===== 提示された抜粋

眼鏡と並んで、つじあやののトレードと言っていいウクレレも、もちろん本作において重要である。歌声もさることながら、ウクレレが楽曲に及ぼしている効果もまた、決して少ないものではない。その音色はM3辺りから目立ちは始め(というか、M1、M2が極端にウクレレが前に出ていないだけかもしれないが…)、M8「春の陽ざし」ではウクレレが前面に出たサウンドを聴くことができて、そこからM9「風になる」へつながっていく。アルバムの流れとしてもウクレレの使い方が見事だと思うが、個人的には(これは本作の…というよりも、つじあやのというアーティストのサウンド的特徴かもしれないが)、ヴォーカリゼーションと同様、楽曲に特有の雰囲気を持ち込むことに大きく寄与していることに注目した。

M6「帰り道」とM7「ぎゅっと抱きしめて」にそれを見る。印象的なベースラインが全体を引っ張るM6、アウトロでエレキギターが鳴いているM7。ともにロックと言っていいニュアンスである。テンポ感は異なるものの、いずれもシェイカーが疾走感を与え、前のめりな空気を生んでいる。かと言って、性急な感じは薄く、少なくともキリキリとした緊張感はあまりないと思う。この辺はウクレレならではの高音弦の響きによる、ある種、牧歌的と言えるストロークが無関係ではないだろう。どちらもウクレレがなかったとしても、それはそれでよくあるロックサウンドとはならなかっただろうが、ウクレレが入ることで明らかに他に比類なきものに仕上げることができたのだろう。彼女は[フォークソング部で音楽活動を始め(中略)ギターを弾きたかったが、手が小さかったためウクレレを始め]たというから、そもそも音楽キャリアのスタートがその後の音楽性に直結していると言える。音楽的原初体験を大切に育んできたという証左に他ならないわけだが、そこはかなり興味深いところではある([]はWikipediaからの引用)。

==========
===== 提供資料

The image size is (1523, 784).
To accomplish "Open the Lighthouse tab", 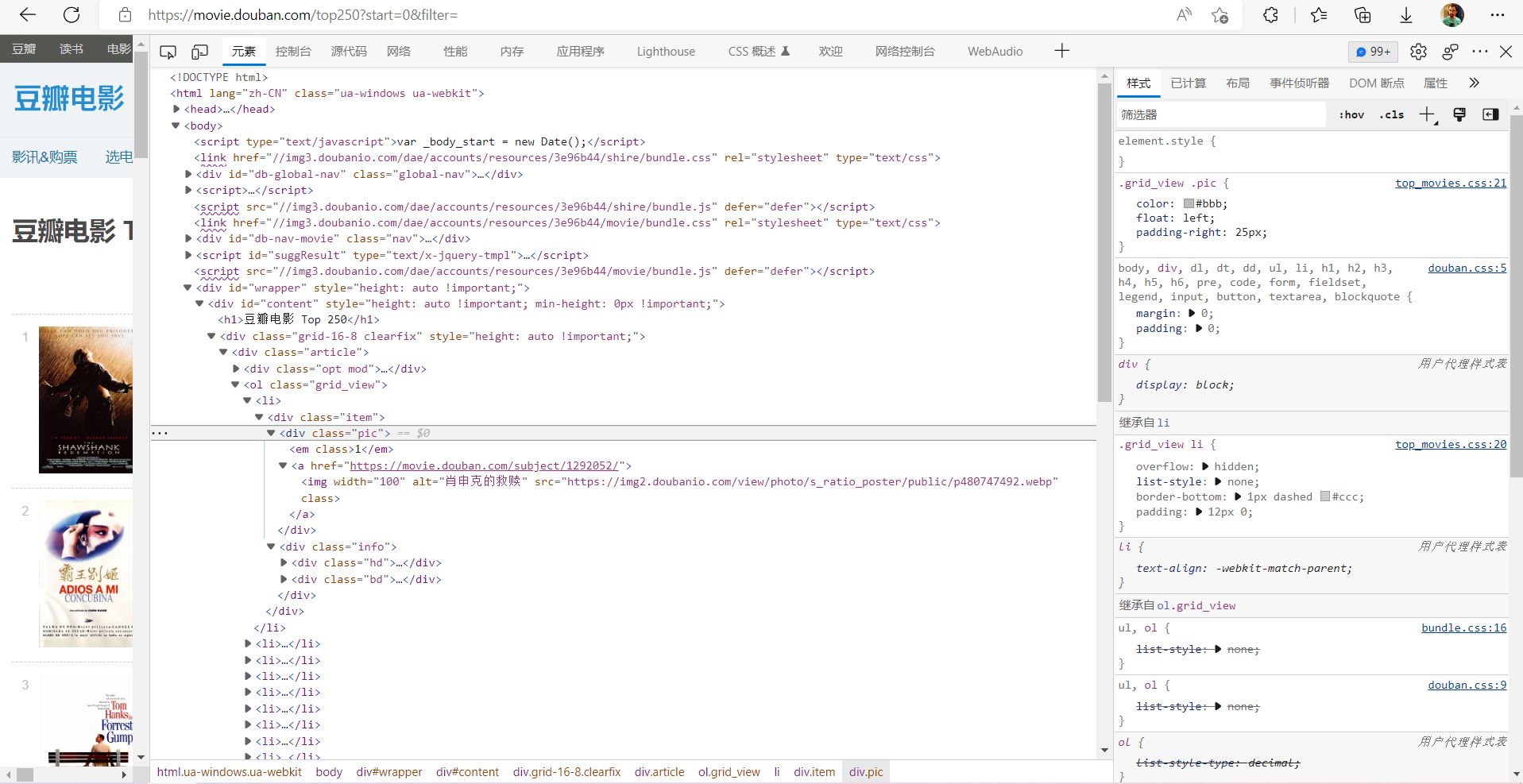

==========

| 課題一覧 |
(a) ウクレレについての文章のうち、「眼鏡と並んで、つじあやののト」から始まり「寄与していることに注目した。」で終わる部分を書き写してください。
(b) ウクレレについての文章によると、彼女がギターではなくウクレレを始めたのはなぜですか。
(c) ウクレレについての文章で、曲名として挙げられているものをすべて書き出してください。

| 課題別の解答 |
(a)
眼鏡と並んで、つじあやののトレードと言っていいウクレレも、もちろん本作において重要である。歌声もさることながら、ウクレレが楽曲に及ぼしている効果もまた、決して少ないものではない。その音色はM3辺りから目立ちは始め(というか、M1、M2が極端にウクレレが前に出ていないだけかもしれないが…)、M8「春の陽ざし」ではウクレレが前面に出たサウンドを聴くことができて、そこからM9「風になる」へつながっていく。アルバムの流れとしてもウクレレの使い方が見事だと思うが、個人的には(これは本作の…というよりも、つじあやのというアーティストのサウンド的特徴かもしれないが)、ヴォーカリゼーションと同様、楽曲に特有の雰囲気を持ち込むことに大きく寄与していることに注目した。

(b) ギターを弾きたかったが、手が小さかったため。

(c)
春の陽ざし
風になる
帰り道
ぎゅっと抱きしめて